* [TASK TO COMPLETE] Give only the number of lines in the records below that contain the word "agent".

Stored data:
□ □ □ □ □ □ □

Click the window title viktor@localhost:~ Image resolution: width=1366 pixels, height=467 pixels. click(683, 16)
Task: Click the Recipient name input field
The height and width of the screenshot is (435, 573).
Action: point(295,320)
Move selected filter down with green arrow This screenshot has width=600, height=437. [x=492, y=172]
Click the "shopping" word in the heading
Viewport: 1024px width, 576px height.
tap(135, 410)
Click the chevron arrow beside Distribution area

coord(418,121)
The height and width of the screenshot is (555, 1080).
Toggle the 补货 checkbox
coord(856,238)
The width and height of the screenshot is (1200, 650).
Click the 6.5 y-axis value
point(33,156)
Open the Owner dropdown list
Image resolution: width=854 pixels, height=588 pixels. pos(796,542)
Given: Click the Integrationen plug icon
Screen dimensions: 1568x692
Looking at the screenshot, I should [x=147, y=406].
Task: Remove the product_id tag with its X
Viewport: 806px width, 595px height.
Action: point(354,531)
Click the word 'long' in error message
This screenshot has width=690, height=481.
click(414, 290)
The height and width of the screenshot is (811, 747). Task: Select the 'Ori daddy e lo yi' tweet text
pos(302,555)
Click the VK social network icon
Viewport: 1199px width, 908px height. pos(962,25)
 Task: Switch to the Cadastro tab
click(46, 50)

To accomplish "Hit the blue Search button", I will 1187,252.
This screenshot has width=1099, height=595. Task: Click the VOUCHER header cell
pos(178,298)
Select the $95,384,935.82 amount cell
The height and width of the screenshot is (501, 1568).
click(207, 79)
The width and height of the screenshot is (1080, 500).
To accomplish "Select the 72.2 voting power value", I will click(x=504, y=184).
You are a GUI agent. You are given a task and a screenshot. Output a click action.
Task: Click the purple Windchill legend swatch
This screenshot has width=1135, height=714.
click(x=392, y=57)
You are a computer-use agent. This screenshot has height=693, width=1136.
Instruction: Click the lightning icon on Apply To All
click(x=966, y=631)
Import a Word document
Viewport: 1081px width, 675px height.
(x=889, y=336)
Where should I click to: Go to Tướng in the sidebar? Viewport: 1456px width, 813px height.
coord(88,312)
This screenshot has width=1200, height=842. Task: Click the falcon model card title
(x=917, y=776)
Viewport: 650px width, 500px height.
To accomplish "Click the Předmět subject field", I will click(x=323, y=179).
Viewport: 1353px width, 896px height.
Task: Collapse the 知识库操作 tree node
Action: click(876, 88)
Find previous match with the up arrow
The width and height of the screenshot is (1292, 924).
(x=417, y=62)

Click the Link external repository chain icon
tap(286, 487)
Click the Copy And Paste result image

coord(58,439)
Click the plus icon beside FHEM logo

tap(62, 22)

□ □ □ □ □ □ □

* [ANSWER SPACE] 2